Każdy miłośnik motoryzacji zna ten samochód. To legendarne Audi quattro Rallye S1, które w latach 80-tych rządziło w grupie B na rajdowych odcinkach specjalnych. W latach 1982-1984 samochód ten wygrał dwa tytuły konstruktorów i dwa kierowców w Rajdowych Mistrzostwach Świata.
Pod maską wersji drogowej pracował pięciocylindrowy silnik o pojemności 2,1-litra z turbosprężarką osiągający moc 306 KM. Przyspieszenie do pierwszych 100 km/h zajmowało mu 4,9 sekundy, a prędkość maksymalna wynosiła 250 km/h.
Wersja rajdowa miała moc podniesioną do 450 koni mechanicznych i do pierwszych 100 km/h rozpędzała się w 3,5 sekundy. Wśród 220 egzemplarzy zbudowanych przez Audi było też 20 sztuk specjalnej wersji Audi quattro S1 o mocy 530 KM. Ta wersja pierwsze 100 km/h osiągała po 2,6 sekundy.

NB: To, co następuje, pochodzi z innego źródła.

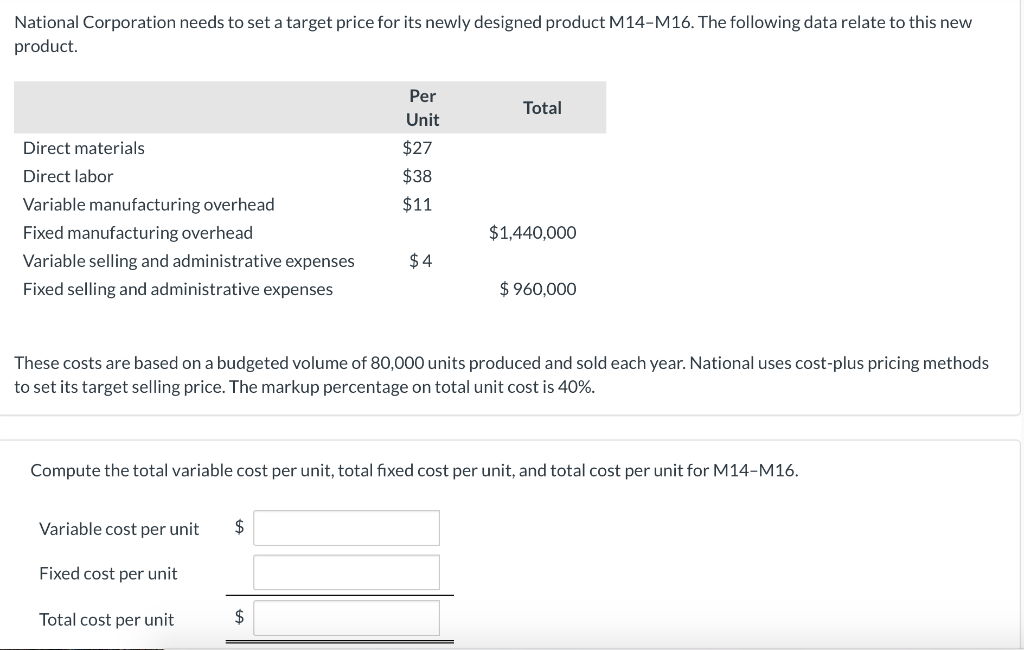Click the $4 variable selling expense value
The height and width of the screenshot is (650, 1024).
[x=422, y=260]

Najmocniejsza odmiana modelu w specjalnym wydaniu Pikes Peak miała dodatkowy pakiet aerodynamiczny i moc podniesioną do 598 koni mechanicznych.
Aby przypomnieć ten supersmochód, który od lat jest na zasłużonej motosportowej emeryturze, z okazji świąt ozdobiono go ponad 800 ledowymilampkami.